Development and Characterization of Levofloxacin-Loaded Vitamin A-Poly(Ethylene Brassylate-Co-Squaric Acid) Nanoemulsions.

Abstract

Currently, increased interest has been attributed to oil-in-water nanoemulsions, as their remarkable intrinsic properties fulfill the requirements to be employed as ophthalmic drug delivery systems. In this regard, the main purpose of the present study is to develop nanoemulsions consisting of vitamin A, poly(ethylene brassylate-co-squaric acid) (PEBSA), and levofloxacin as a potential ophthalmic drug delivery system with dual therapeutic effect. Two PEBSA variants with different ratios between comonomers are synthesized via ethylene brassylate macrolactone ring-opening and copolymerization with squaric acid using the emulsion technique and subsequently characterized. Furthermore, six nanoemulsions consisting of vitamin A and PEBSA are prepared.
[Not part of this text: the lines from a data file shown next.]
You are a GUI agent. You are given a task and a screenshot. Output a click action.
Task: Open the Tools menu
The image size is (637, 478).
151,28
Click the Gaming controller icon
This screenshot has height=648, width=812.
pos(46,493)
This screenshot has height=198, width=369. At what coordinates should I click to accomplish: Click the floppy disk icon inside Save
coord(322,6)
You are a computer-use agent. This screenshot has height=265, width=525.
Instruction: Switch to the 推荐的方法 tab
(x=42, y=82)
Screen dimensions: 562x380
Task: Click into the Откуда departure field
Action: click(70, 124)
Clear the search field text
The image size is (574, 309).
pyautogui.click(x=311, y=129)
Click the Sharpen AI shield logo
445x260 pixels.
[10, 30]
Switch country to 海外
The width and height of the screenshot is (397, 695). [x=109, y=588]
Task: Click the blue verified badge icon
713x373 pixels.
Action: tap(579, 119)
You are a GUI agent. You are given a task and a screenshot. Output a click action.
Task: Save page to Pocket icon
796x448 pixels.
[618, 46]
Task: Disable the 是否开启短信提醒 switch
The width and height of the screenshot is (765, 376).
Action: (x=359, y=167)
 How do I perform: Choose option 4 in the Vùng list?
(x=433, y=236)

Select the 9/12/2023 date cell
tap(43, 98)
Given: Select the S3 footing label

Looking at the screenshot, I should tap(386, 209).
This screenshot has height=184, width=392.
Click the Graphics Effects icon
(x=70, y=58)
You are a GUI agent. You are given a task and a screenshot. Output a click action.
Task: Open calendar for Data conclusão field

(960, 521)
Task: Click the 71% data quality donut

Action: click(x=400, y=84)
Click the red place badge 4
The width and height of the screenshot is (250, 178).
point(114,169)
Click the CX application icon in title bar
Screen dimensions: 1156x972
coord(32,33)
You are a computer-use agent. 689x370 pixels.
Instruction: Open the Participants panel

The effect of the dispersed phase concentration and the chemical composition of the copolymer on their dimensional distribution is appraised through laser diffraction analysis. All nanoemulsions has nanometric sizes, the optimal variants exhibiting an average diameter of 159 and 134 nm, respectively. The optimal formulations are loaded in situ with levofloxacin, a bioactive principle prescribed for ocular bacterial diseases. In vitro drug release results disclosed that levofloxacin is released in a controlled manner, reaching 84%, respectively 98%, after 24 h, depending on the copolymer squaric acid content. At the same time, nanoemulsions demonstrated good antimicrobial activity against the tested bacterial strains and are cytocompatible with the MG-63 cell line.